You’re perfectly justified in being confused. The notation isn’t great, and this is made worse by the fact that everything is happening in $\Bbb{R}^3$, so it is very easy to get confused by a vector, its components with respect to one basis, its components with respect to a different basis, and also the unnatural use of the cross product (I know you didn’t object to this, but this is confusing (atleast for me when I was learning)). Let us therefore speak in general terms, so as to limit the chances for such confusions.
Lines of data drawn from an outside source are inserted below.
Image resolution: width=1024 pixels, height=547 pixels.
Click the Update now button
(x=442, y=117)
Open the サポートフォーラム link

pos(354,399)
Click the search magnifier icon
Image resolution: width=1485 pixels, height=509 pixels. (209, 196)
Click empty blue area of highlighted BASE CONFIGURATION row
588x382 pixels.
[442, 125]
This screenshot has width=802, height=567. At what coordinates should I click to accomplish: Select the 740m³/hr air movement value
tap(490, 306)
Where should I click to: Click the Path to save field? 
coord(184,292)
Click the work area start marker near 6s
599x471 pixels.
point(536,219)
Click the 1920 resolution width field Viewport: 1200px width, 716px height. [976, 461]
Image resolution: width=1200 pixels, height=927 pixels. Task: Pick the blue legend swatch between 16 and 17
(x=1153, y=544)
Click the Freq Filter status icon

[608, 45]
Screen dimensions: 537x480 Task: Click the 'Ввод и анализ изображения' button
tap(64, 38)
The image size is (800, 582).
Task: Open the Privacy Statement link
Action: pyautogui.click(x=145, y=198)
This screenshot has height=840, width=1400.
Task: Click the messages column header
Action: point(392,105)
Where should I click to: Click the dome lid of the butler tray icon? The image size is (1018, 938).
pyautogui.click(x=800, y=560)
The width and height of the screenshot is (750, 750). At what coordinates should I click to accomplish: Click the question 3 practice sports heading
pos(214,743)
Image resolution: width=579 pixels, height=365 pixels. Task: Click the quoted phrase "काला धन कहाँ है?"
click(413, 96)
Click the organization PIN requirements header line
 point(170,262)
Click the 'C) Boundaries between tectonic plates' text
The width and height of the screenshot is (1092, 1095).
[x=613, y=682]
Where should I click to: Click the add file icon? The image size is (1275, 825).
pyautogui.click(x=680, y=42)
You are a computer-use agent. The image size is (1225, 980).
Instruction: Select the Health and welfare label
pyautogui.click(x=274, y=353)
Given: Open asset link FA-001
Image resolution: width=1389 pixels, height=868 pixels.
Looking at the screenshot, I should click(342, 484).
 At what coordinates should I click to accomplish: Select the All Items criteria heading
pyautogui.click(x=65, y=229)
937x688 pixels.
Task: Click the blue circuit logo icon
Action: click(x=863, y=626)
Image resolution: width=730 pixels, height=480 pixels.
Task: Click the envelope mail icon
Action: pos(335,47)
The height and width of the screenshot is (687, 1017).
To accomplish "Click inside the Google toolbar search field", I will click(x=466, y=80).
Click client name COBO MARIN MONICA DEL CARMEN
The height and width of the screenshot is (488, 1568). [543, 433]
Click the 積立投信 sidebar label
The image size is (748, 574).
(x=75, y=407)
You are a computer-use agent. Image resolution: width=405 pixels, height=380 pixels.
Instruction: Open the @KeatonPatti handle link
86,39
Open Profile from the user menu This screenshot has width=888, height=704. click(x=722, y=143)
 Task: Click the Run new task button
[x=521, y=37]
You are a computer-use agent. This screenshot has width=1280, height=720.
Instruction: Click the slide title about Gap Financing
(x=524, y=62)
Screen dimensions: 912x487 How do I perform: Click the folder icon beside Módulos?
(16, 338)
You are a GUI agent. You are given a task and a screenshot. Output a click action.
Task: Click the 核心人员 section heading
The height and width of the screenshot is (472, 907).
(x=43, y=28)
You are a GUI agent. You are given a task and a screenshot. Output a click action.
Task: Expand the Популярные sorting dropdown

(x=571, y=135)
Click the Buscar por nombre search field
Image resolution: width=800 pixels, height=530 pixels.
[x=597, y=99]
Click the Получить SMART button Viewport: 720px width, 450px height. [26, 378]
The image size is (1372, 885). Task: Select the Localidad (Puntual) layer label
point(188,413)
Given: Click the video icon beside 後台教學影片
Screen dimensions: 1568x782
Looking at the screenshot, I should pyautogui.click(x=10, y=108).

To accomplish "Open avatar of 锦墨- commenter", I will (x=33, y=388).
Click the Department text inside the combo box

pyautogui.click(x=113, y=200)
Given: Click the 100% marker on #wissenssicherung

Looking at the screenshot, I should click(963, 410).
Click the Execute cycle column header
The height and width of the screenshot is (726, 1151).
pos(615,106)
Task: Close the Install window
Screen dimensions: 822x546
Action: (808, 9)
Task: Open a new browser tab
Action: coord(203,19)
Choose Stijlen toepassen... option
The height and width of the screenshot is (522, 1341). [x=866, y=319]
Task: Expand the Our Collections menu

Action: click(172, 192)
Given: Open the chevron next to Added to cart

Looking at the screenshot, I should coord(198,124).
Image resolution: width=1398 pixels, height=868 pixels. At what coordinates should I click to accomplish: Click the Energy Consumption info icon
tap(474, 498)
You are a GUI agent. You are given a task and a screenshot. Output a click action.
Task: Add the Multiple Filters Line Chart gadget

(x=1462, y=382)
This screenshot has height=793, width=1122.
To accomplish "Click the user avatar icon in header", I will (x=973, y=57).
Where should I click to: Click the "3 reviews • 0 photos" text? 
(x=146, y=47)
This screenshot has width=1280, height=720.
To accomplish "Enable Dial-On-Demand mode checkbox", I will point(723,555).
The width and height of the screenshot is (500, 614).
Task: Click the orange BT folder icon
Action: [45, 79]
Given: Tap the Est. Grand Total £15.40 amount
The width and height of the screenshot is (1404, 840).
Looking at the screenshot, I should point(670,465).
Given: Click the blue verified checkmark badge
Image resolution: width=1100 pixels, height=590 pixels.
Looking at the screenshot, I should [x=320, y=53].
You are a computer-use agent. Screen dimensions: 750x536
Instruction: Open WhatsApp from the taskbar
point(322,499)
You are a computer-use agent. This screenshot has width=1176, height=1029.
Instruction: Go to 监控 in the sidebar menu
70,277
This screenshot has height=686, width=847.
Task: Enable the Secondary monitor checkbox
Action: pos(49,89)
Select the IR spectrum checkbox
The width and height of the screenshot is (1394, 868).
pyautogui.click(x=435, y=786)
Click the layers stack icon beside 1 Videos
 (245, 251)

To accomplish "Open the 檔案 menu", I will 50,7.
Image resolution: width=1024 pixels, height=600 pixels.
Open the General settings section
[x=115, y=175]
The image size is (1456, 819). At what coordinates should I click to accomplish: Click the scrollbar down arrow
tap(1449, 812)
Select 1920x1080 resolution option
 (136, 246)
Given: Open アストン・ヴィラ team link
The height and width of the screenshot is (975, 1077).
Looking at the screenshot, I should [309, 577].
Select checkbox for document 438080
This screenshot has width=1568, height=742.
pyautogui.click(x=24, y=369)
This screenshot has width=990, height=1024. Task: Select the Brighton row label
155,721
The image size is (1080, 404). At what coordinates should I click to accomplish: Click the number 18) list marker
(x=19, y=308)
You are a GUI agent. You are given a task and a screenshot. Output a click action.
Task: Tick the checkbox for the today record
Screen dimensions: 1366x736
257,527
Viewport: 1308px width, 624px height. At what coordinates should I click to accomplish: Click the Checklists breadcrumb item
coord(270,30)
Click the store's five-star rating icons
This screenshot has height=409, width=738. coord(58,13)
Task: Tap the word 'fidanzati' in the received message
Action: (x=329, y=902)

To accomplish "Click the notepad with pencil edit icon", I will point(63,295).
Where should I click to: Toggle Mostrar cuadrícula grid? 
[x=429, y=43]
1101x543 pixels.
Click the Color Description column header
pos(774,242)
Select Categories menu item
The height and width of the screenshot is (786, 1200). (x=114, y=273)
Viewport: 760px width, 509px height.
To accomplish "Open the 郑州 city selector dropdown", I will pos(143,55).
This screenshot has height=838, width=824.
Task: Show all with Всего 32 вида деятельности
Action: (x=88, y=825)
Also, for the most part I won’t talk about two systems; I’ll just talk about one and do things generally so that for the second, you just apply the analogous equations.
Let $V$ be an $n$-dimensional real (or complex) vector space. Let $I\subset\Bbb{R}$ be an open interval, and $\xi_1,\dots,\xi_n:I\to V$ be differentiable maps such that for each $t\in I$, $(\xi_i(t))_{i=1}^n$ is an ordered basis for $V$; we may write this as simply $\xi(t)$. Now, let us define an operator $\frac{d_{\xi}}{dt}$:
Definition 1. (‘Time derivative relative to $\xi$’)
With the notation $V,\xi$ as above, for each differentiable map $f:I\to V$, let us first denote the components of $f$ relative to the $\xi$ basis as $f_{\xi}^1,\dots,f_{\xi}^n:I\to\Bbb{R}$, meaning that for each $t\in I$, we have $f(t)=f_{\xi}^i(t)\xi_i(t)$ (Einstein summation used). Next, we shall define the operator $\frac{d_{\xi}}{dt}$ as follows: its action on a function $f$ is defined to be
\begin{align}
\frac{d_{\xi}f}{dt}\bigg|_t:=\frac{d f_{\xi}^i}{dt}\bigg|_t\,\xi_i(t).
\end{align}
The motivation for this definition is that someone who “moves along with the basis $\xi$” sees it as fixed so this is how they would describe the derivative of $f$. Anyway, this should not be confused with the derivative $f’=\frac{df}{dt}$ (see below).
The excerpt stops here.